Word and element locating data
-*-*-

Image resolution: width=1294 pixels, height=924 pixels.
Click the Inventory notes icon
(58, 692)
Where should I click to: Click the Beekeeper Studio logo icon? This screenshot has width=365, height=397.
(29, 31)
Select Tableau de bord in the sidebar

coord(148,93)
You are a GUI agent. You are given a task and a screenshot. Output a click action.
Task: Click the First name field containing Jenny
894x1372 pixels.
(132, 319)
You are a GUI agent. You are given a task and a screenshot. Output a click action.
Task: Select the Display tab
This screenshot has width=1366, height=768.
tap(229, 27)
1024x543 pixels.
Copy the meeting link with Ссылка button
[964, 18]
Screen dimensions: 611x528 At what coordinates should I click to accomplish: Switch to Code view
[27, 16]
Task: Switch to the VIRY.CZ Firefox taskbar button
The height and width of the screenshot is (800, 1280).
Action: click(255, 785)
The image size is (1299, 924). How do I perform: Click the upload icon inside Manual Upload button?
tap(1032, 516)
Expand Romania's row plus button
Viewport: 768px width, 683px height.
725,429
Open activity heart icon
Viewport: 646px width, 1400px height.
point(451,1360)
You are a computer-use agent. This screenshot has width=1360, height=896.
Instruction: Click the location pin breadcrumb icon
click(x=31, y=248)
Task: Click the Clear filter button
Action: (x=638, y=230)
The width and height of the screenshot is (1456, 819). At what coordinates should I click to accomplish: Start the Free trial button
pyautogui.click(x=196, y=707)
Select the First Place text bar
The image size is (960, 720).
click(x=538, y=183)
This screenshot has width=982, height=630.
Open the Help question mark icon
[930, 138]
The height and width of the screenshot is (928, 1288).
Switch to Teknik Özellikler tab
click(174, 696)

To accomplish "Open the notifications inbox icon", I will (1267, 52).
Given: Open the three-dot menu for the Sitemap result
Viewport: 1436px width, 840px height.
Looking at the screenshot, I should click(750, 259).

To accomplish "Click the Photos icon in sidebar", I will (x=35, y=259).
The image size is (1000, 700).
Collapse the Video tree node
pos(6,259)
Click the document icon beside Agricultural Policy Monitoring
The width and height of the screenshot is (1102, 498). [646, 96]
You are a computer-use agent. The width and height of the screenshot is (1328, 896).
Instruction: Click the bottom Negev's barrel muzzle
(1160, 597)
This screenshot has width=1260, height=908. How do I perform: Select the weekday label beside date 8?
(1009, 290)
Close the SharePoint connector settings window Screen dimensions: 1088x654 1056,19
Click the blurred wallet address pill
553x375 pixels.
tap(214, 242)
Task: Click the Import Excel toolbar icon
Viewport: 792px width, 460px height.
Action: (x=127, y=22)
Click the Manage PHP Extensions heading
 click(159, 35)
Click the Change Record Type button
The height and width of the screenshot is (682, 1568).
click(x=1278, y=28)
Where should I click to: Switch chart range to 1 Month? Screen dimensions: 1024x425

-*-*-

Rewrite the rows above, putting "Visible area" wherever "Viewport" appears and leaving everything else unchanged.

» Exercise result
Image resolution: width=1294 pixels, height=924 pixels.
Click the Inventory notes icon
(58, 692)
Where should I click to: Click the Beekeeper Studio logo icon? This screenshot has width=365, height=397.
(29, 31)
Select Tableau de bord in the sidebar

coord(148,93)
You are a GUI agent. You are given a task and a screenshot. Output a click action.
Task: Click the First name field containing Jenny
894x1372 pixels.
(132, 319)
You are a GUI agent. You are given a task and a screenshot. Output a click action.
Task: Select the Display tab
This screenshot has width=1366, height=768.
tap(229, 27)
1024x543 pixels.
Copy the meeting link with Ссылка button
[964, 18]
Screen dimensions: 611x528 At what coordinates should I click to accomplish: Switch to Code view
[27, 16]
Task: Switch to the VIRY.CZ Firefox taskbar button
The height and width of the screenshot is (800, 1280).
Action: click(255, 785)
The image size is (1299, 924). How do I perform: Click the upload icon inside Manual Upload button?
tap(1032, 516)
Expand Romania's row plus button
Visible area: 768px width, 683px height.
725,429
Open activity heart icon
Visible area: 646px width, 1400px height.
point(451,1360)
You are a computer-use agent. This screenshot has width=1360, height=896.
Instruction: Click the location pin breadcrumb icon
click(x=31, y=248)
Task: Click the Clear filter button
Action: (x=638, y=230)
The width and height of the screenshot is (1456, 819). At what coordinates should I click to accomplish: Start the Free trial button
pyautogui.click(x=196, y=707)
Select the First Place text bar
The image size is (960, 720).
click(x=538, y=183)
This screenshot has width=982, height=630.
Open the Help question mark icon
[930, 138]
The height and width of the screenshot is (928, 1288).
Switch to Teknik Özellikler tab
click(174, 696)

To accomplish "Open the notifications inbox icon", I will (1267, 52).
Given: Open the three-dot menu for the Sitemap result
Visible area: 1436px width, 840px height.
Looking at the screenshot, I should click(750, 259).

To accomplish "Click the Photos icon in sidebar", I will (x=35, y=259).
The image size is (1000, 700).
Collapse the Video tree node
pos(6,259)
Click the document icon beside Agricultural Policy Monitoring
The width and height of the screenshot is (1102, 498). [646, 96]
You are a computer-use agent. The width and height of the screenshot is (1328, 896).
Instruction: Click the bottom Negev's barrel muzzle
(1160, 597)
This screenshot has width=1260, height=908. How do I perform: Select the weekday label beside date 8?
(1009, 290)
Close the SharePoint connector settings window Screen dimensions: 1088x654 1056,19
Click the blurred wallet address pill
553x375 pixels.
tap(214, 242)
Task: Click the Import Excel toolbar icon
Visible area: 792px width, 460px height.
Action: (x=127, y=22)
Click the Manage PHP Extensions heading
 click(159, 35)
Click the Change Record Type button
The height and width of the screenshot is (682, 1568).
click(x=1278, y=28)
Where should I click to: Switch chart range to 1 Month? Screen dimensions: 1024x425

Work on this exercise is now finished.